Как для самого писателя, так и для его героев основой практической нравственности была религия. Лесковский герой руководствуется мыслью о необходимости совершения благих дел для своего спасения. В связи с этим В. Ю. Троицкий замечает, что «многие образы писателя были «иконами», но не в том смысле, что они были религиозны по существу, а в том, что наиболее значительные их черты отражались писателем «сатирически», «традиционно», в духе религиозных жанров, жанров фольклора и древней русской литературой: житий и притч, легенд и преданий, сказаний, анекдотов и сказок» [Троицкий 1974: 31]. Мы воспринимаем эти образы как вечные, так как временные рамки стираются посредством того, что все рассказы ведутся «кстати», «между прочим». Как отмечает Н.Н. Старыгина, «эти люди невинны, незаметны, но ежедневно, ежечасно совершают они подвиг доброго участия и помощи ближнему. Они «пламенеют желанием добра» <...> и исповедуют религию деятельной любви. В этом состоянии их душ, в этой религии - красота их мира» [Старыгина 2000: 18].

- **Фрагмент данных**
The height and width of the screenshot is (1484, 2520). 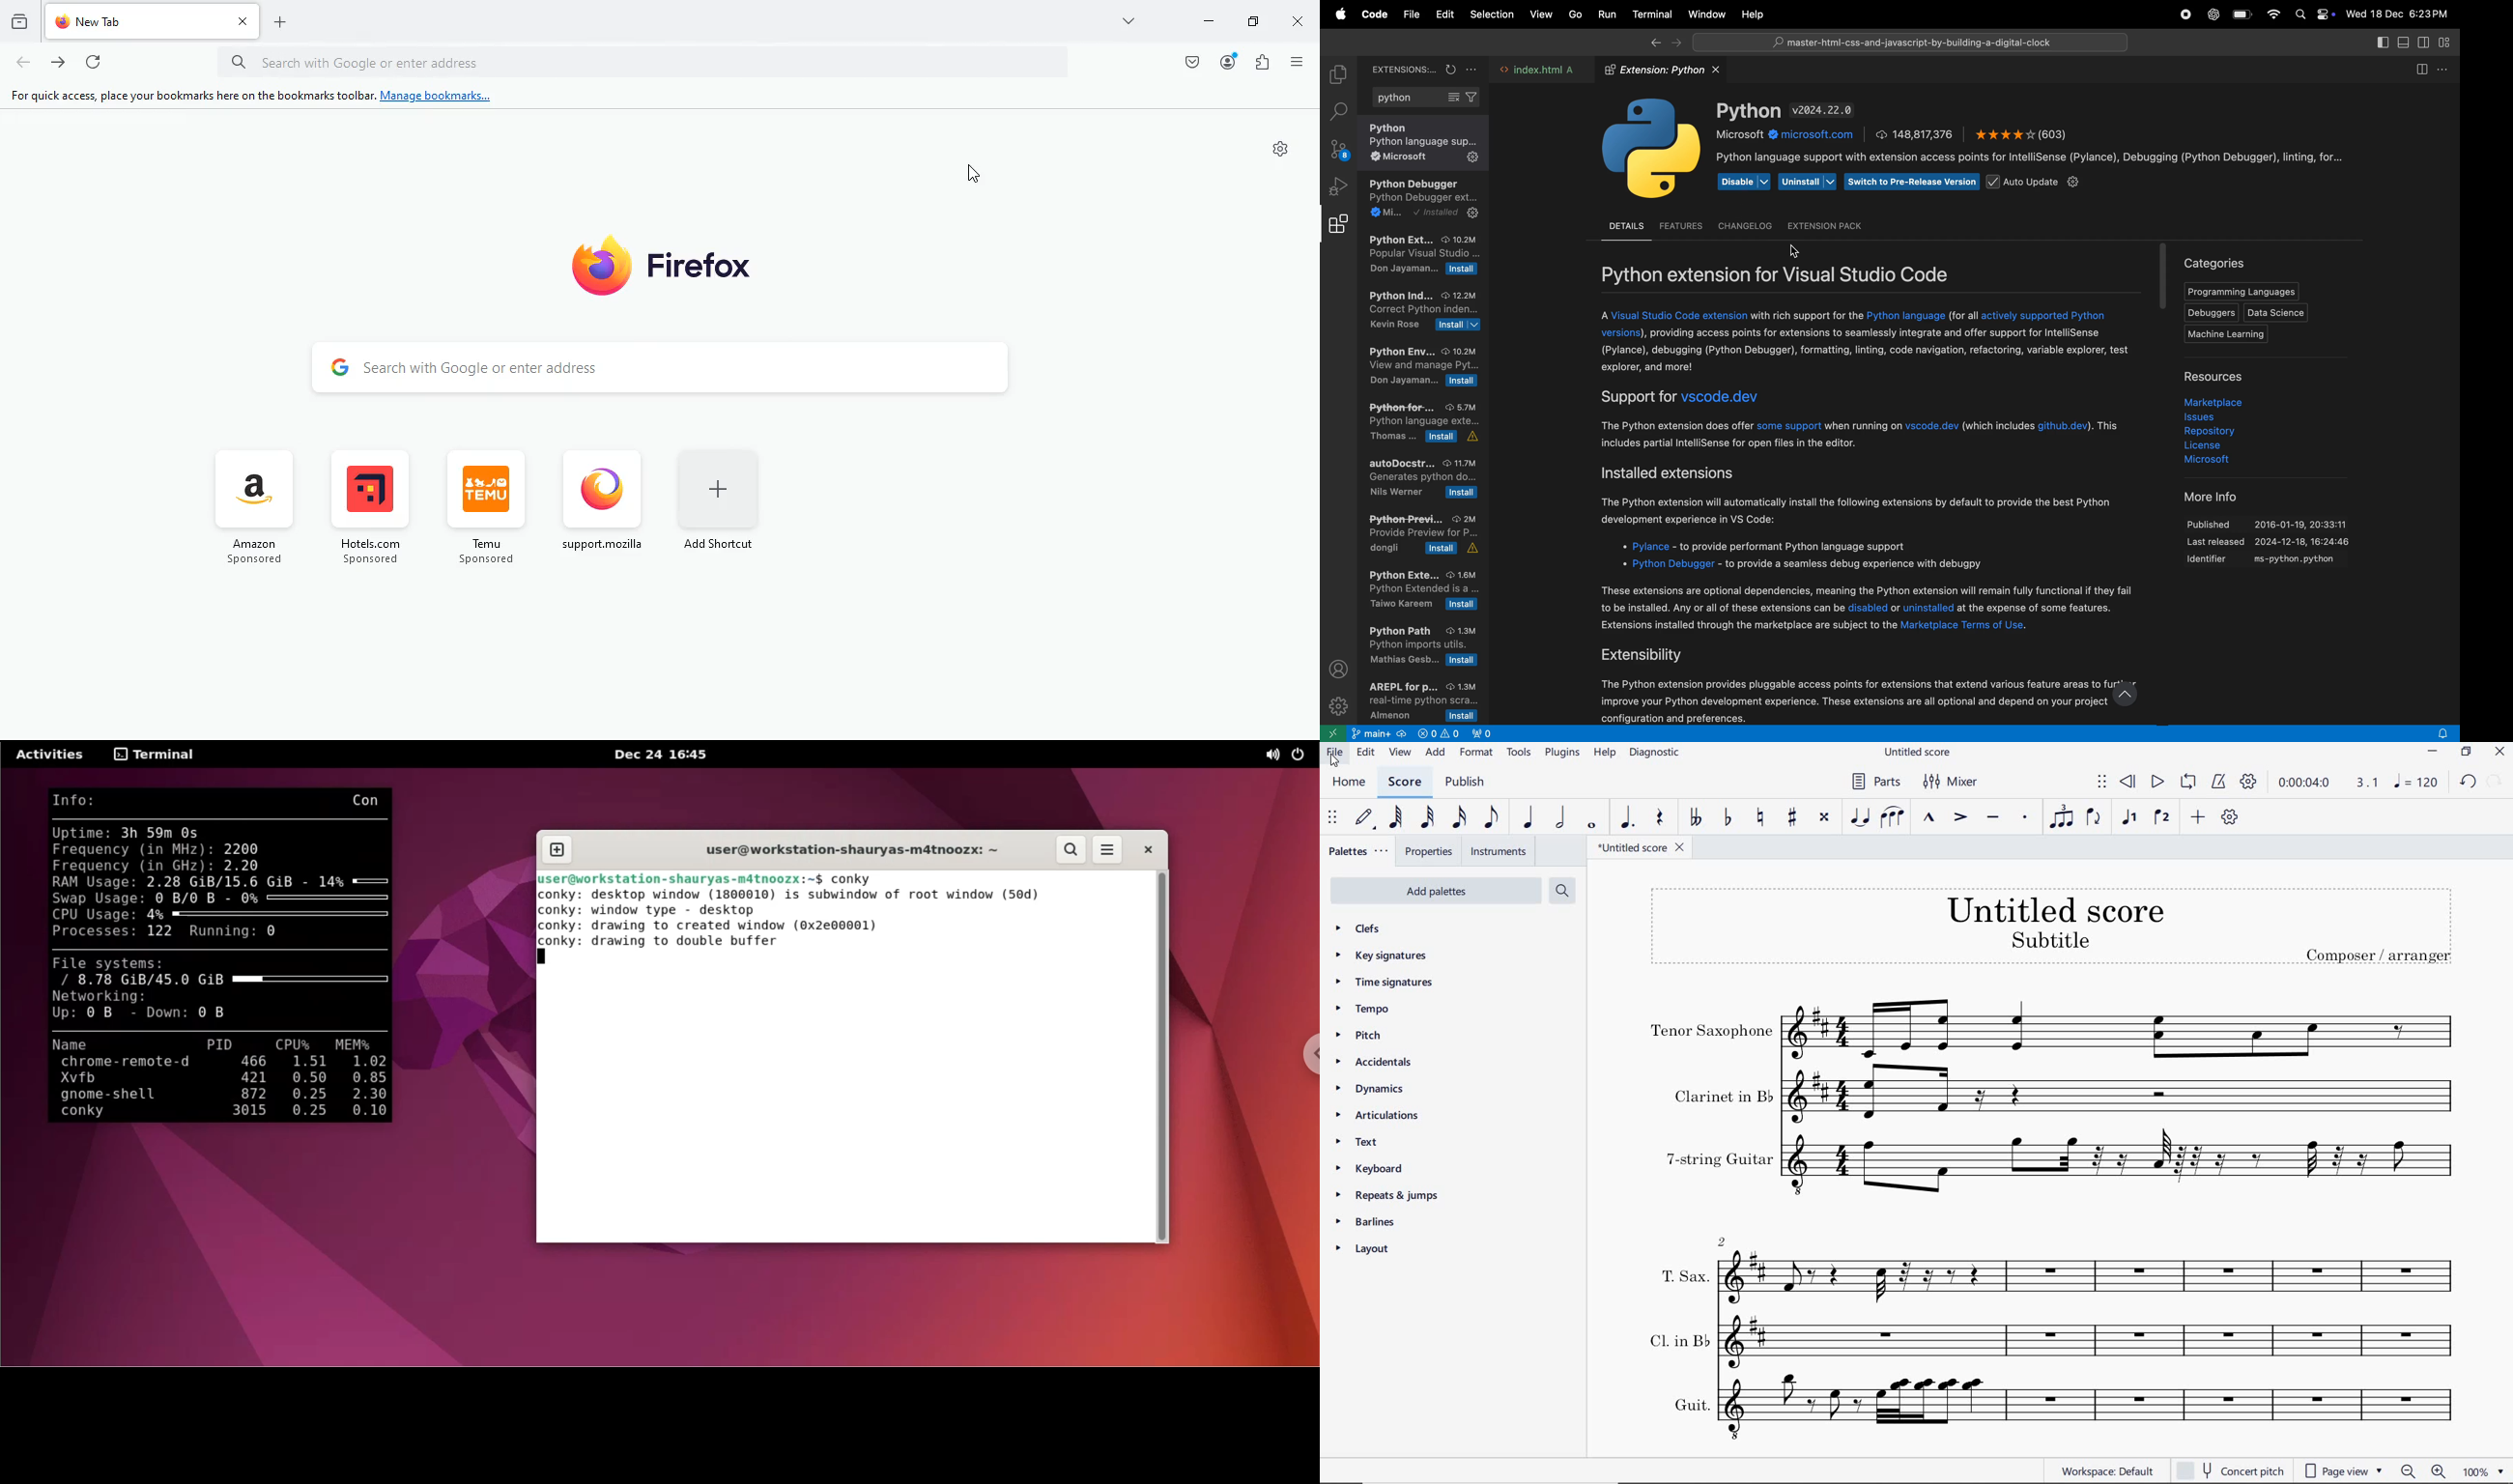 What do you see at coordinates (1591, 826) in the screenshot?
I see `WHOLE NOTE` at bounding box center [1591, 826].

- **Ваша задача**
[1] Что, согласно отрывку о лесковских героях, было основой практической нравственности как для самого писателя, так и для его героев?
[2] Продолжите отрывок о лесковских героях, начав сразу после его последнего предложения.

- **Ответы**
[1] Основой практической нравственности была религия.

[2]
Важно отметить, что при выстраивании данного концепта Лесков «не сосредоточивается на формировании человеческих ценностей в итоге пересмотра привычных воззрений, а, напротив, находит нечто живое в недрах традиционного уклада, в рамках сословных отношений» [Богданов 1983: 208]. И это сближает писателя с такими авторами, как Островский, Некрасов, Мельников-Печерский. Все они, как и Лесков, питали неподдельный интерес к народной бытовой культуре. Они видели в ней проверенную веками жизненную практику, которая, сопрягаясь с современностью, совершенно по- новому окрашивала ее.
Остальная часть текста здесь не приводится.